Key principles include: 

  • Hybrid Cloud Deployments: Rather than taking a rip-and-replace approach, businesses should consider maintaining and modernising existing on-premise and private cloud PBX/UC/Contact centres while layering in modern collaboration applications from the public cloud. This ensures that enterprises are able to evolve without any major disruptions. 
  • APIs and SDKs: It’s important to regularly update and develop APIs and SDKs to connect legacy systems with modern applications and collaboration services. This type of flexibility helps businesses gradually adopt new capabilities without causing significant disruptions to their day-to-day business. 
  • AI enhancements: It is possible to enhance existing communication platforms with AI-driven capabilities such as visual voice mails, virtual assistants, intelligent agents, flexible workflows and real-time transcription.
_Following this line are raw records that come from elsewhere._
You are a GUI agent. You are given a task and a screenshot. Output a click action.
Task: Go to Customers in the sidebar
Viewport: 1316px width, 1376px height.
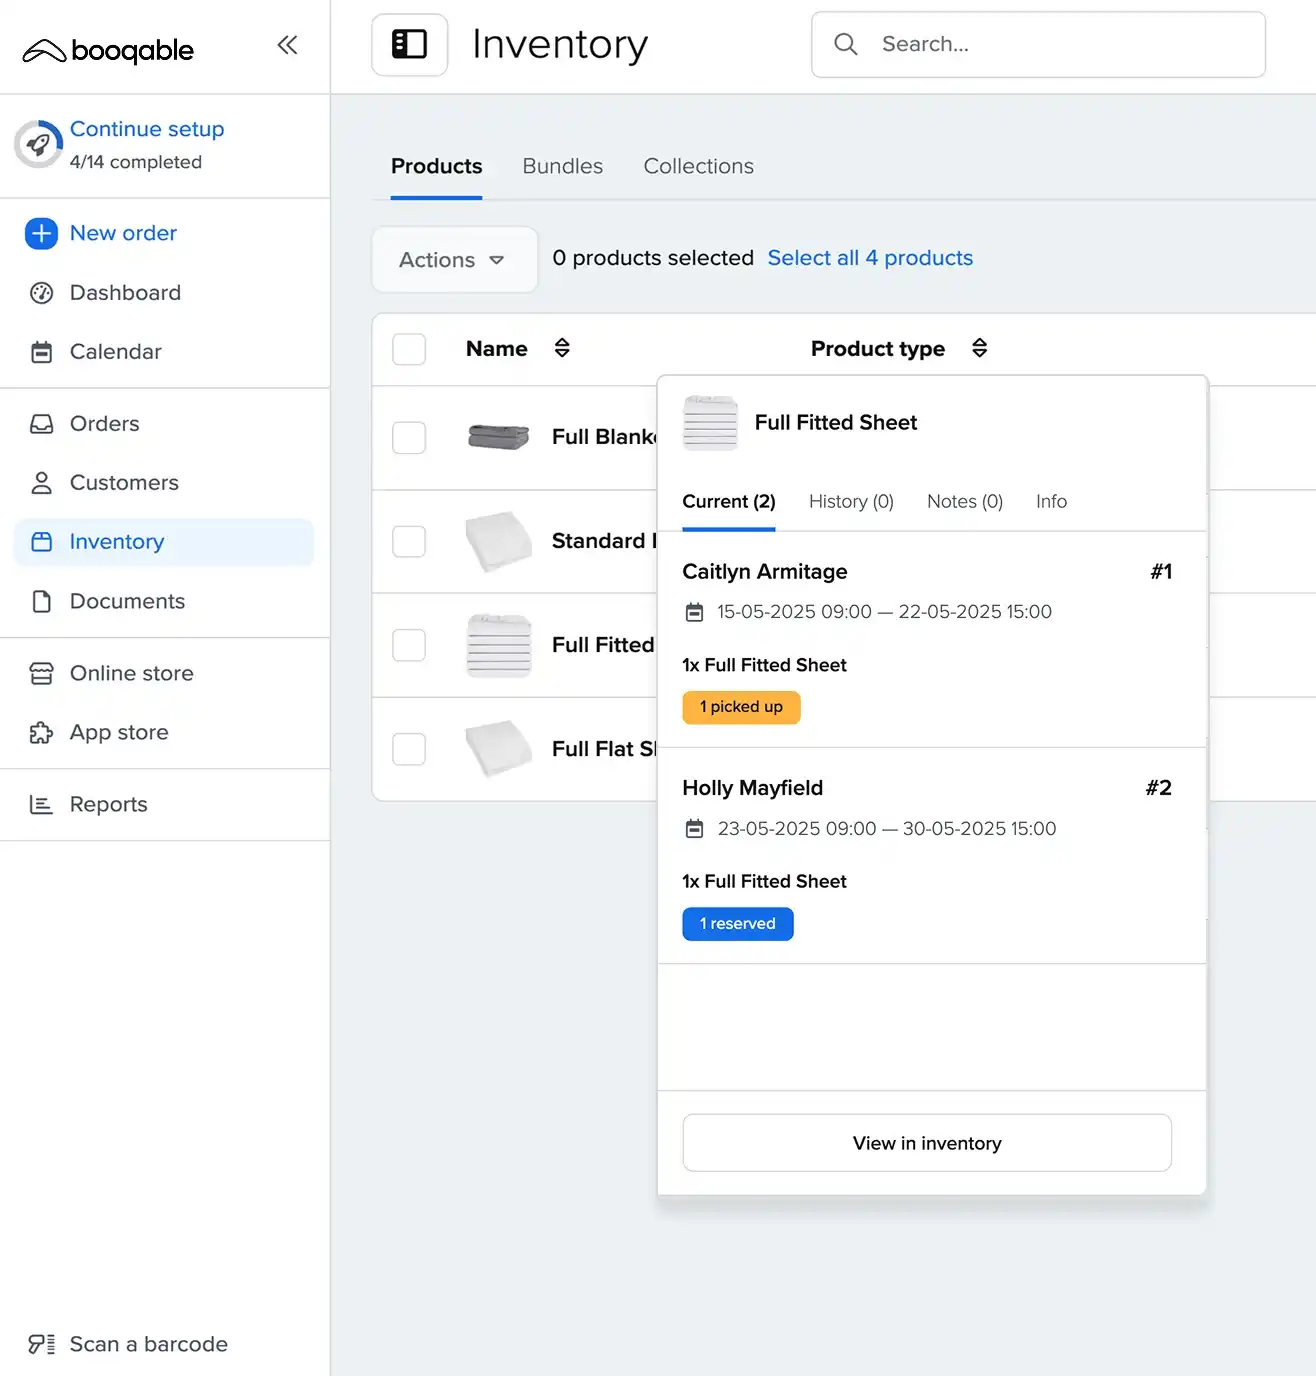(x=124, y=483)
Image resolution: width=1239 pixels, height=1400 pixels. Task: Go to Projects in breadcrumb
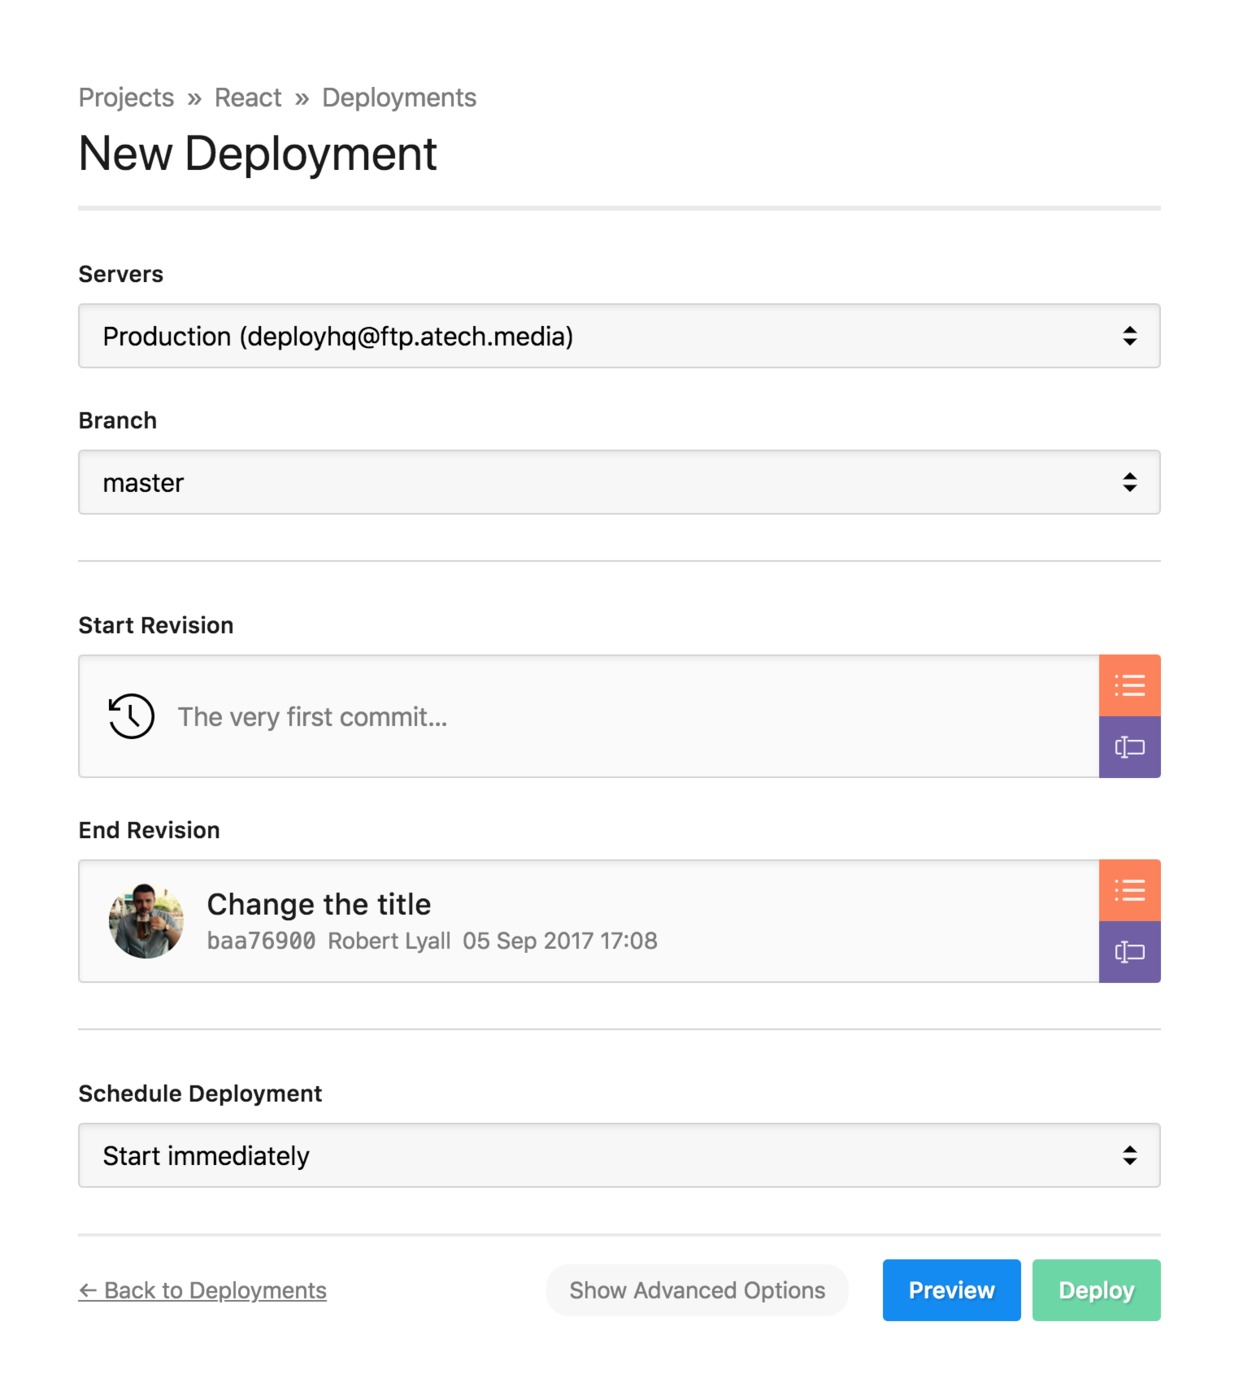pyautogui.click(x=126, y=98)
Cloud-based large language models (LLMs) can integrate with smaller language models (SLMs) deployed locally, reducing the need for costly infrastructure overhauls. 
  • Security and compliance upgrades: All enterprises must prioritise security, data protection and regulatory compliance by implementing security standards such as end-to-end payload and data encryption as a best practice. This can help avoid compliance fines and ensure that all products adhere to the latest regulations in certain industries as well as regional standards.  

This pragmatic, incremental path allows organisations to modernise with confidence, reducing risk, preserving continuity, minimising disruption while maximising value from both existing assets and emerging technologies. 
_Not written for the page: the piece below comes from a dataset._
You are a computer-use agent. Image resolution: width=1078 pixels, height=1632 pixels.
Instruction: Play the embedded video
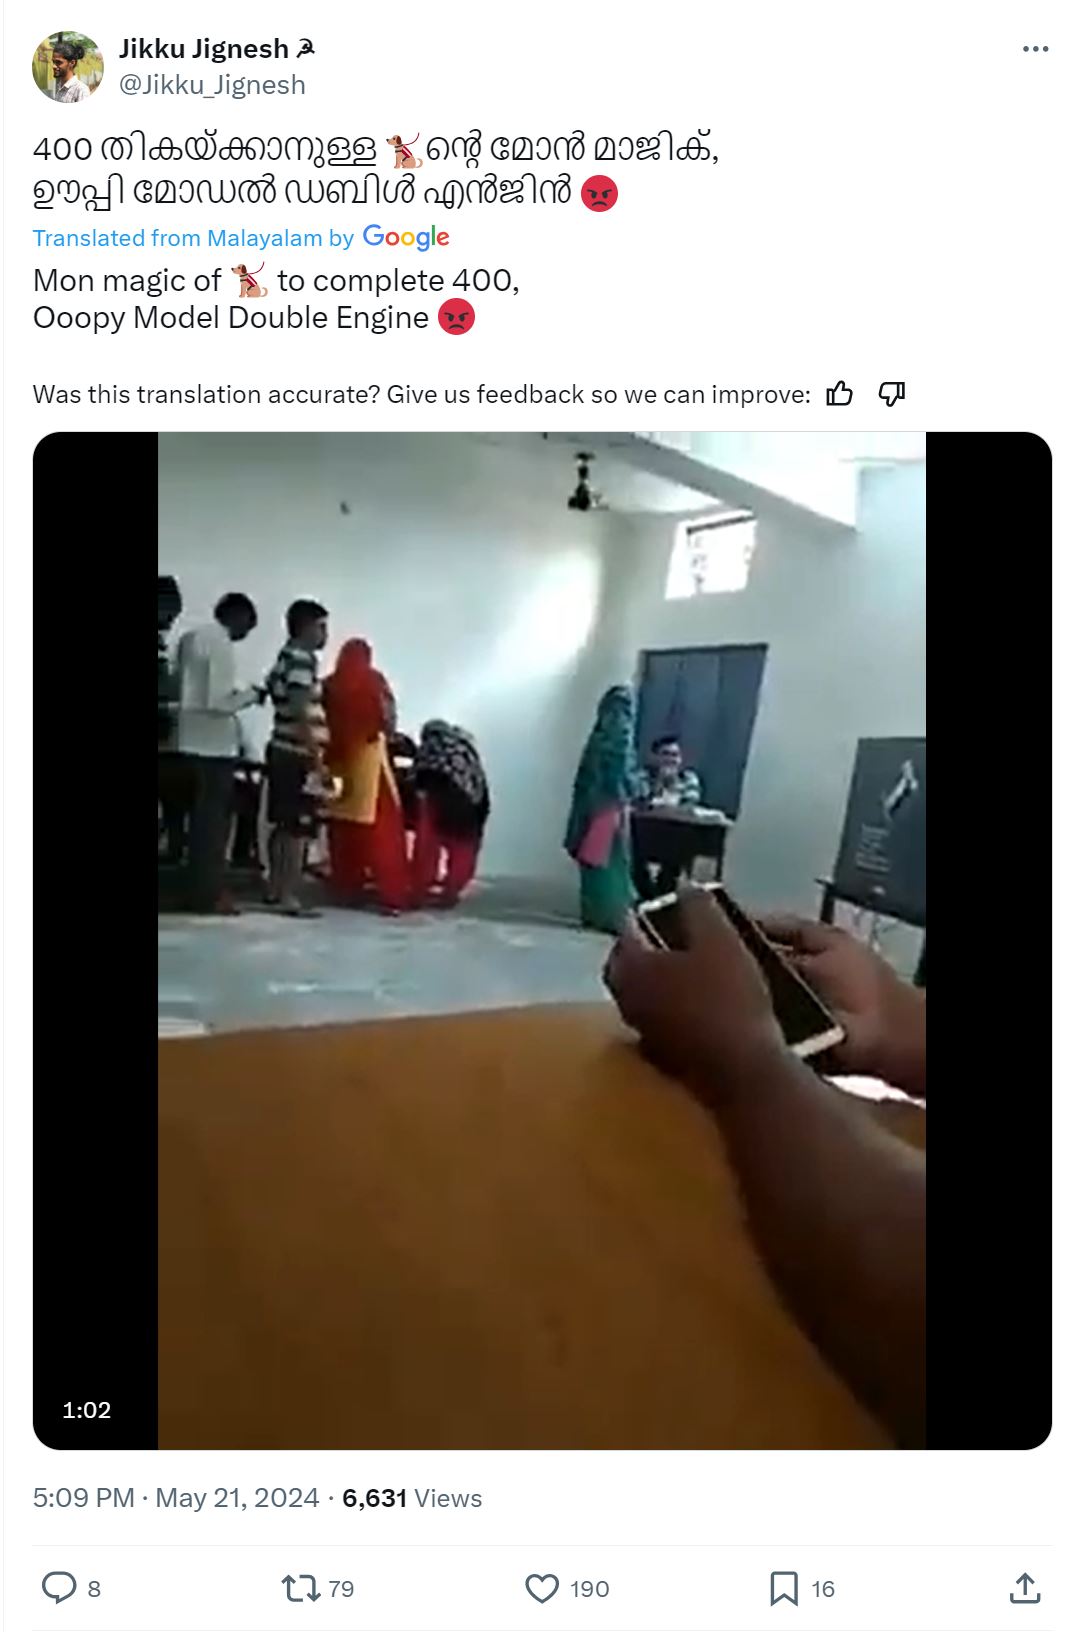[x=542, y=940]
AI transforming business communication: the next major advancements  

AI is reshaping unified communications by automating routine tasks, improving efficiency and strengthening security. Capabilities like voiceprint-based user authentication, continuous vulnerability assessments and thorough system security audits strengthen enterprise protection. Meanwhile, Agentic AI and virtual assistants are evolving, with organisations equipping them with various communication capabilities to manage complex queries, automate responses, support scheduling and streamline information retrieval. 

At the same time, AI-driven innovations in speech-to-text, real-time multilingual translation and sentiment analysis are transforming contact centres, boosting agent productivity and elevating customer satisfaction. LLMs further expand the possibilities by generating analytics reports, summaries and legal and compliant communication letters, highlighting the growing role of generative AI for enterprise content management. 

In each case, AI’s value extends far beyond cost savings. It creates richer, more empowering experiences for both employees and customers. 

Ethical considerations for AI in the workplace 

While AI offers transformative potential, enterprises must embed ethics at every stage of deployment. Transparency, fairness and explainability are essential. AI should serve to enhance and empower human capabilities, not to replace them.  

Organisations should establish AI governance policies, invest in employee training and maintain human oversight to build trust and drive adoption. Leaders must also ensure safeguards against misuse, such as deepfakes or data manipulation, while creating feedback channels to measure AI’s impact.  

Equally important is addressing workforce concerns. Employees may fear displacement and job security when AI tools are introduced. By proactively addressing these concerns, positioning AI as a supportive assistant rather than a replacement, and providing upskilling opportunities, leaders can foster a culture of trust and innovation. Clear communication from leadership is key. If managers demonstrate confidence in AI tools, employees are more likely to embrace them. 

Building a future-ready enterprise 

By overcoming legacy challenges, adopting a hybrid approach to their modernisation strategy and addressing ethics and adoption principles from the start, enterprises can unlock the full potential of AI-driven communications. The payoff goes beyond efficiency gains, enabling a workplace that is more resilient, collaborative, and secure. 

Organisations that act more decisively will not only maximise the return on their AI investments but also  stay ahead of competitors and build communication systems truly fit for the future of work.